In the news report on South African National Parks, which discovery led several countries to impose travel bans on South Africa?
[TEXT SECTION — start]
Pretoria - The South African National Parks (SANParks) has announced that it would not be charging fees or penalties for international tourists that cancel their visit to any of its facilities after SA was put on the travelling red list.
The travel bans to South Africa were imposed last week by several countries, including the UK, the US, the European Union, Canada, Australia and Brazil, because of the discovery of the new Omicron Covid-19 variant, devastating the country’s tourism industry ahead of the summer holidays.
The new variant has been detected in South Africa as well as a number of other countries.
Although there has been a spike in the number of the coronavirus infections due to the Omicron, SANParks said that all its parks would remain open, and were safe to visit.
SANParks is in charge of all the country’s national parks, including the world-renowned Kruger National Park, and one of the seven wonders of the world, Table Mountain, in Cape Town.
During this time of the year, the country is usually taken over by tourists from all walks of life, coming to enjoy the parks, investing millions of rand into the South African economy.
According to SANParks’s managing executive of tourism development and marketing, Hapiloe Sello, the entity is bracing itself for mass booking amendments from residents of various countries across the world.
She said the developments called for a proactive approach to minimise adverse impacts on clients.
“We have decided that booked clients from the countries that have introduced travel bans to South Africa will not be charged fees or penalties for amendments and postponements for a 12-month period, from November 26 until such time as the travel bans are lifted.
“Affected clients are welcome to contact our reservation offices to postpone their reservations to later dates,” Sello said.
“We encourage guests to opt for SANParks to retain their deposit payments until they are certain about their travel plans, and to only consider cancellations and refunds as a last resort.”
She said cancellations due to other reasons outside of travel bans will continue to be subjected to the standard cancellation terms and conditions.
“We want to assure our visitors, particularly local travellers, that our national parks remain open and quite likely amongst the safest destinations to travel to,” Sello said.
Yesterday, the Pretoria News reported that Tourism Minister Lindiwe Sisulu was making efforts diplomatically to get the country removed from the red list.
President Cyril Ramaphosa has also been pleading with the countries that have put SA on the red list to reverse the decision.
[TEXT SECTION — finish]
[EXTRACTED RECORDS — start]
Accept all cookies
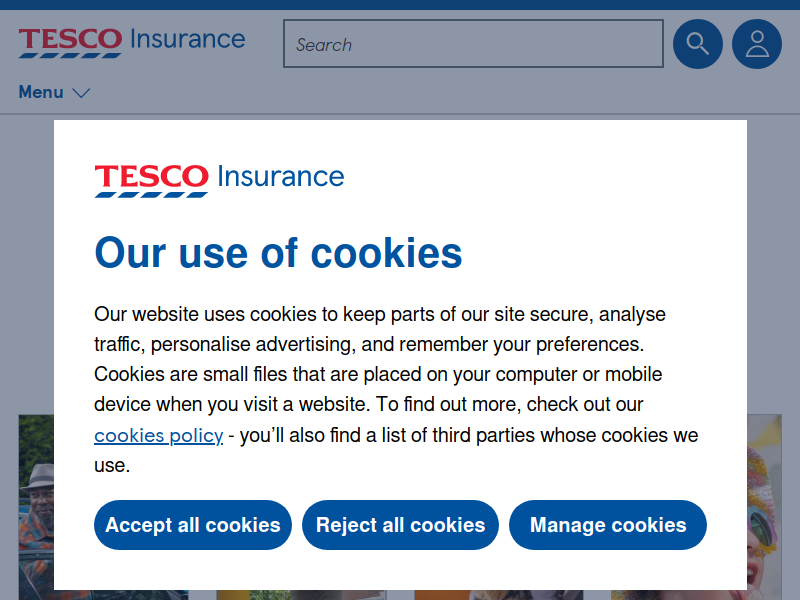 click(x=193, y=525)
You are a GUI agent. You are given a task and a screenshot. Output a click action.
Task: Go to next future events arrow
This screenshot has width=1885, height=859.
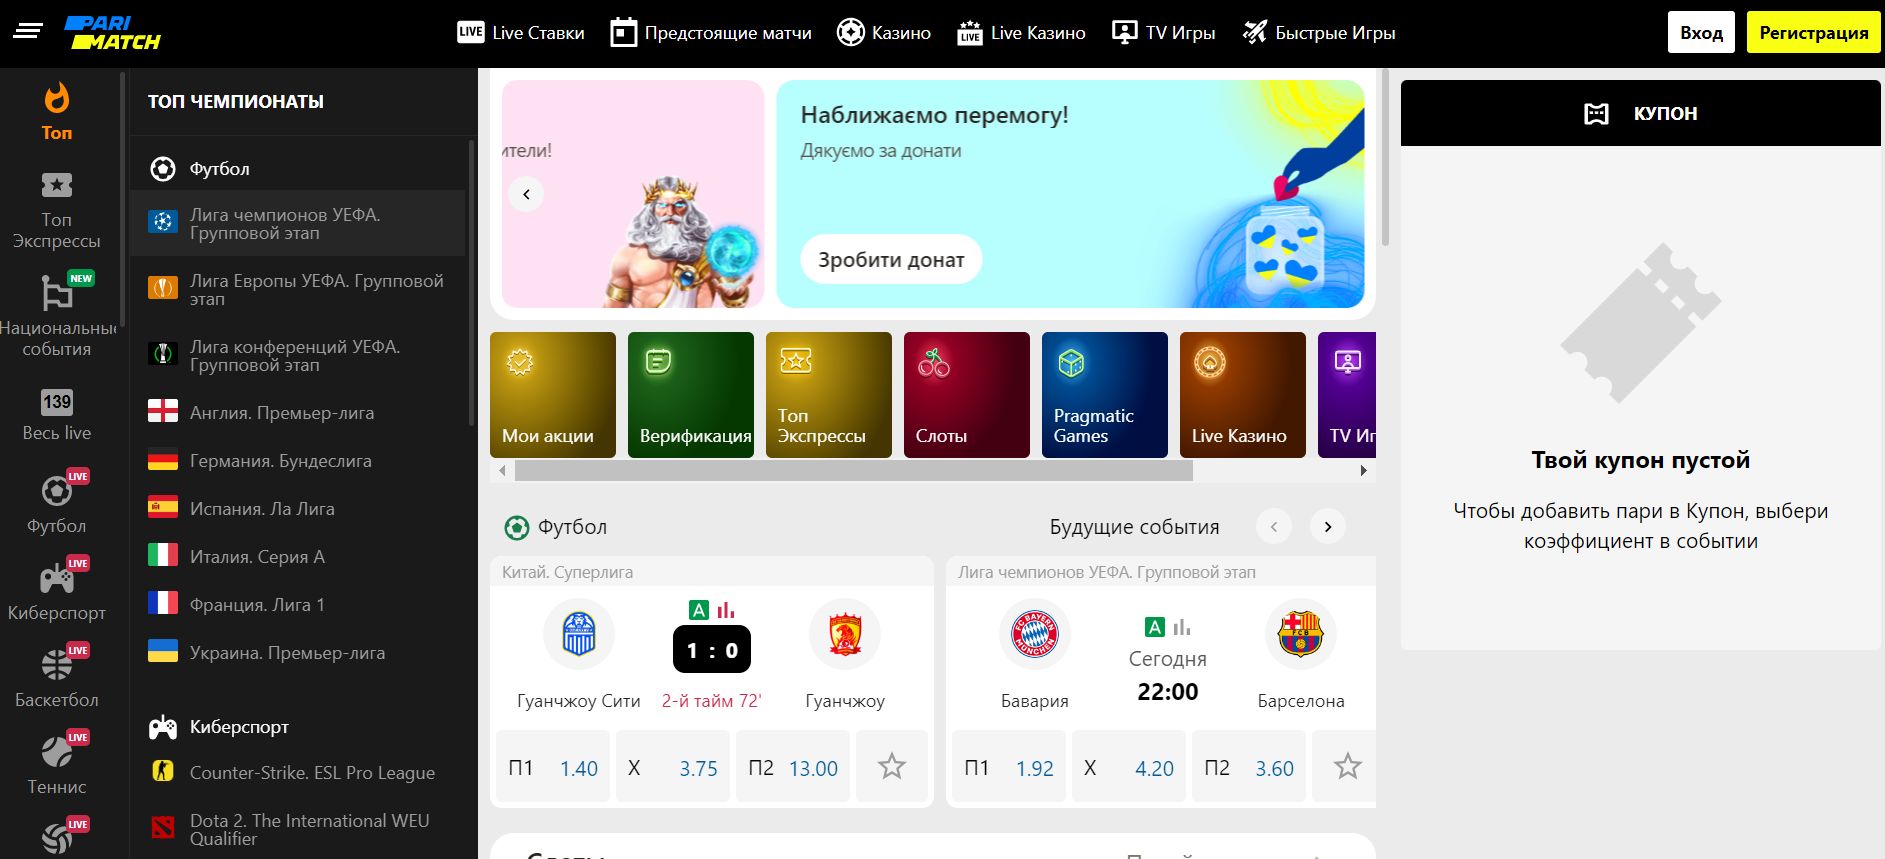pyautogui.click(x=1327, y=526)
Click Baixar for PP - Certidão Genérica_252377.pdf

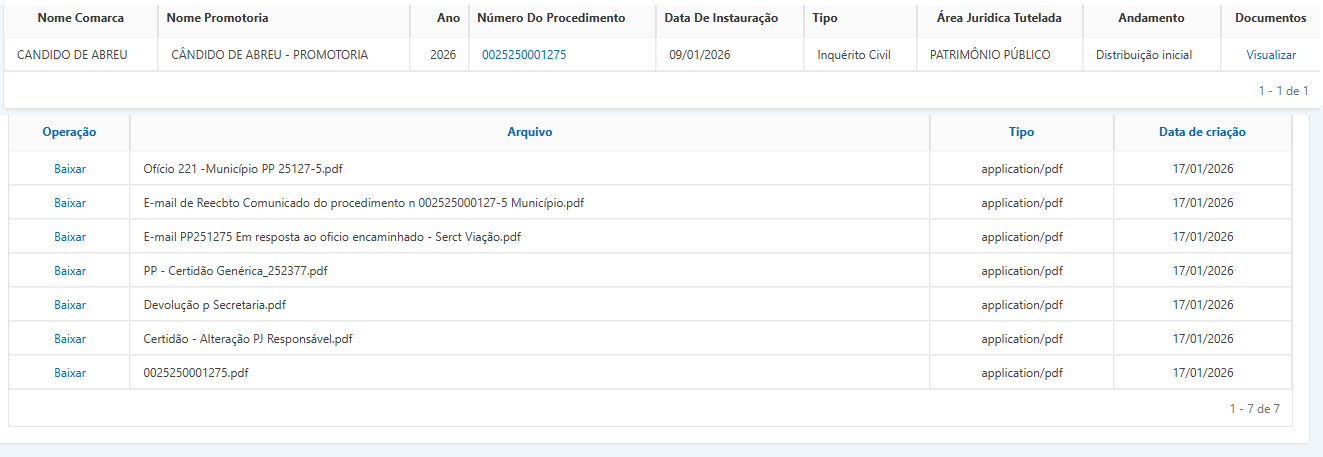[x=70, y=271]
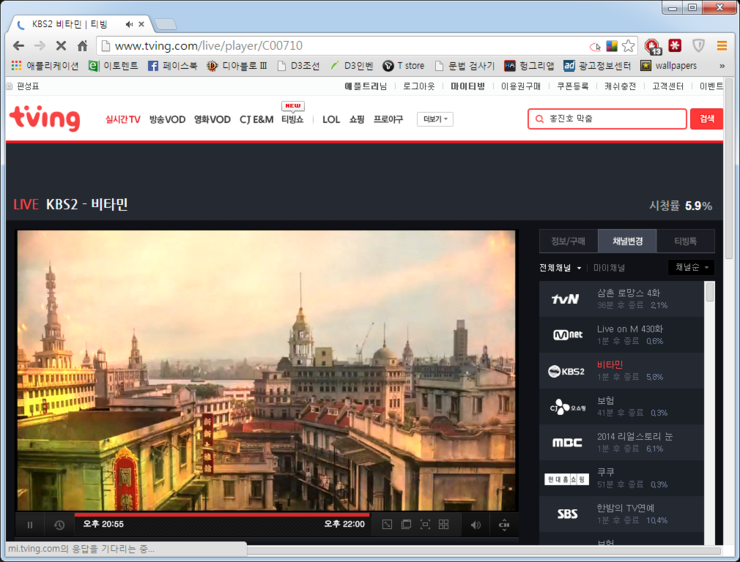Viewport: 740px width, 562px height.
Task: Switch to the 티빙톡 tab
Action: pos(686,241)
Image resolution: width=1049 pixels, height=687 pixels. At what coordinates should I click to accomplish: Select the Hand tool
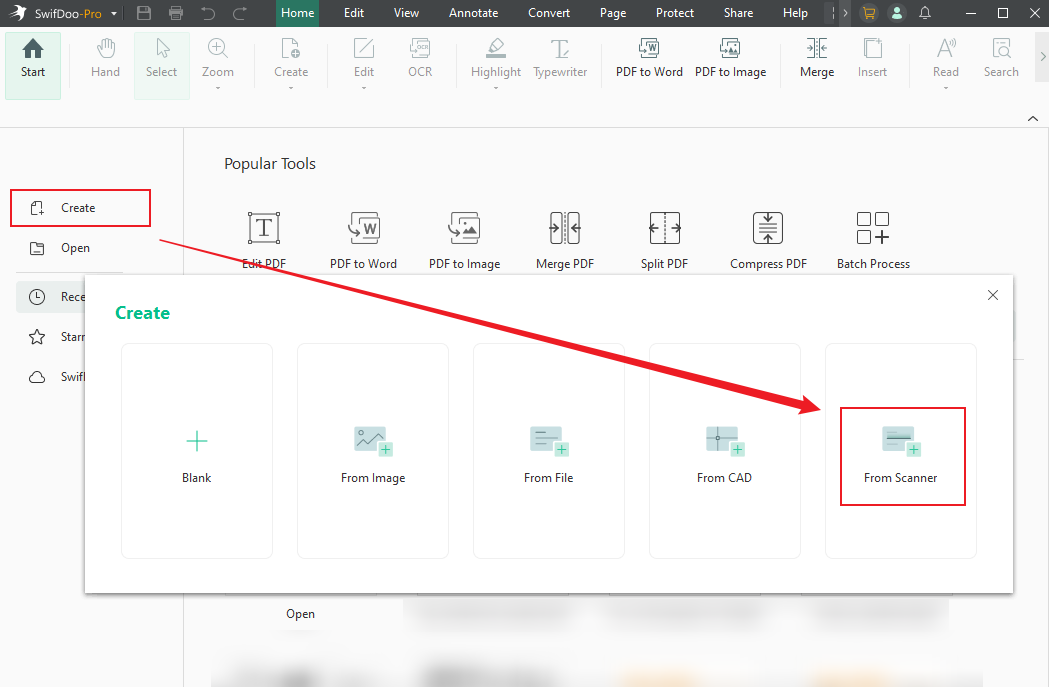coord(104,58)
[EXTRACTED RECORDS — finish]
> **SOLUTION TO THE EXERCISE**: The discovery of the new Omicron Covid-19 variant.